As I was driving to school today, I realized with some alarm that I do not have enough hours in the day to accomplish everything that I need to do. Or, rather, I do not have enough hours of solitude to accomplish everything. I can get the laundry done. I can make dinner. I can vacuum. I can do all the things that can be done while simultaneously refereeing playtime between the girls.
But the other stuff? The stuff that I can't do with the girls? That area is suffering.
Specifically, I have professional responsibilities--like grading and reviewing new textbooks and coordinating with the academic center about students' grades--that I'm behind on. And then there are the academic responsibilities--like studying. For the exams.

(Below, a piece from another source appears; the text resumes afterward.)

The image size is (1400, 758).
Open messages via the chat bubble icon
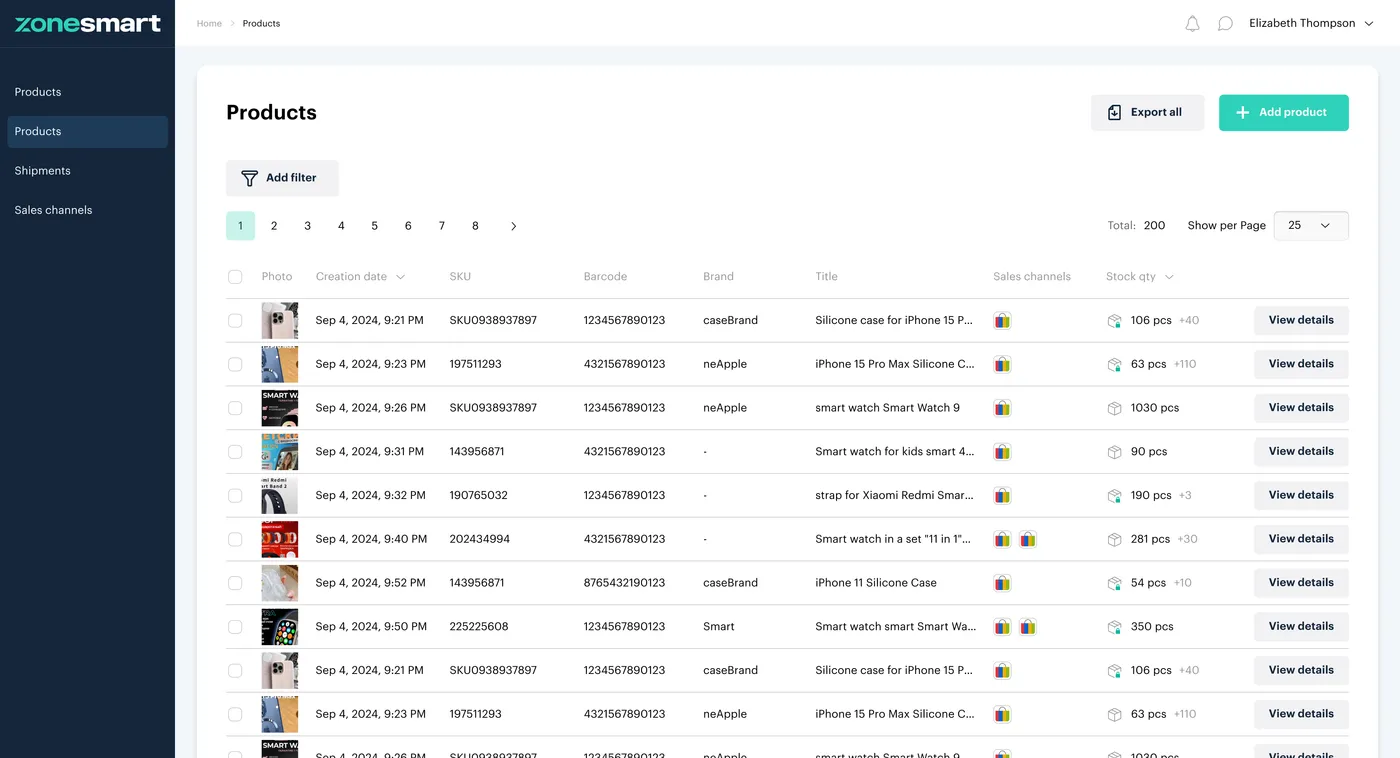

That are next Thursday.
Even though I've set pretty low standards for myself ("Just do the best you can with the time that you have, even if your best ends up being sub-par by normal standards"), and I've even given myself permission to fail the graduate exams (because it will not be the end of the world if I don't pass them), I'd really rather excel. Because, honestly, mediocrity is not what I strive for. There are days, though, that I feel like I do nothing excellently, but just get by on a wing and a prayer.
When I look at my line up of things to do, I wouldn't say I'm worried. I wouldn't exactly say I'm stressed about it either.

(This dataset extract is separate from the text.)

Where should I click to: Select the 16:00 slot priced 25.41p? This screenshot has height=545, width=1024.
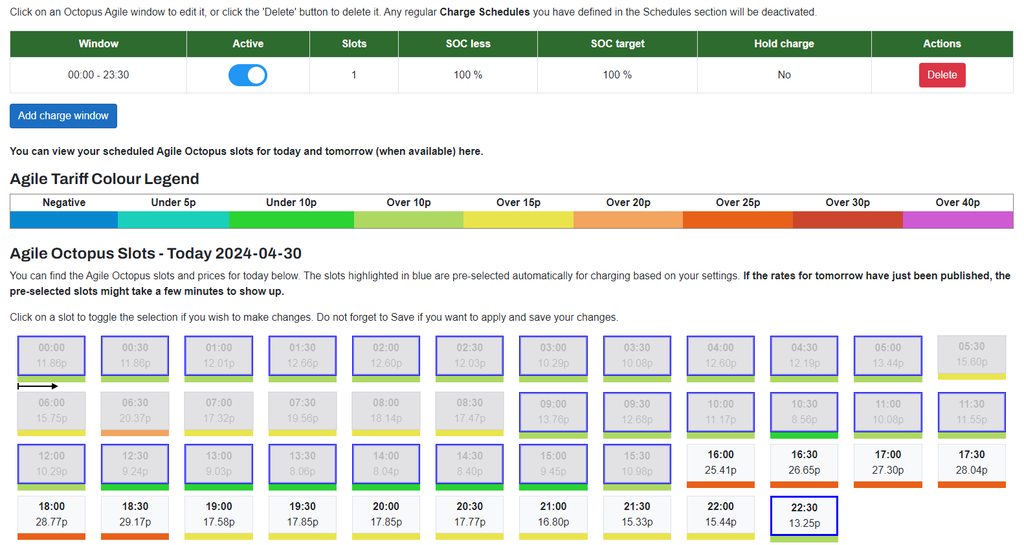(720, 462)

Well, maybe I'm a little bit stressed.
Just a teeny tiny bit.
For my degree, I try to focus on the end goal. I keep thinking of a student I have in my class. Five days before the first day of class, she had a baby, her third child. Five days! Plus, she manages her own business, and she's a full-time student taking classes in her non-native language. She's getting an A in my class, and she reminds me that life isn't always easy but you do what you do because you have to do it.

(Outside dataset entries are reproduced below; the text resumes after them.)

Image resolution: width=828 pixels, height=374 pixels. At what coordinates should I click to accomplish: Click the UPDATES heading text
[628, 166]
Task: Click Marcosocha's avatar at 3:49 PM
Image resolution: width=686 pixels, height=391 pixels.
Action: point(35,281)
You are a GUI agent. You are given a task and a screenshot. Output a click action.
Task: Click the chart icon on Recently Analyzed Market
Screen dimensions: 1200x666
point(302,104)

She and I tell each other, It may be hard right now, but it'll be worth it in the end. For me, I'm hoping that one big "end" will come next Friday. Win or lose, I'll be done taking the exams. Then regardless of that outcome, I'll come home and step right back into my role as a mommy and wife.
It's hard to make sacrifices--whether it's getting a good grade, or spending time with my family, or making a really great meal. But I'm making them anyway. Because I think what I'm doing--teaching, getting my graduate degree--is important.
At least, most days I think it's important.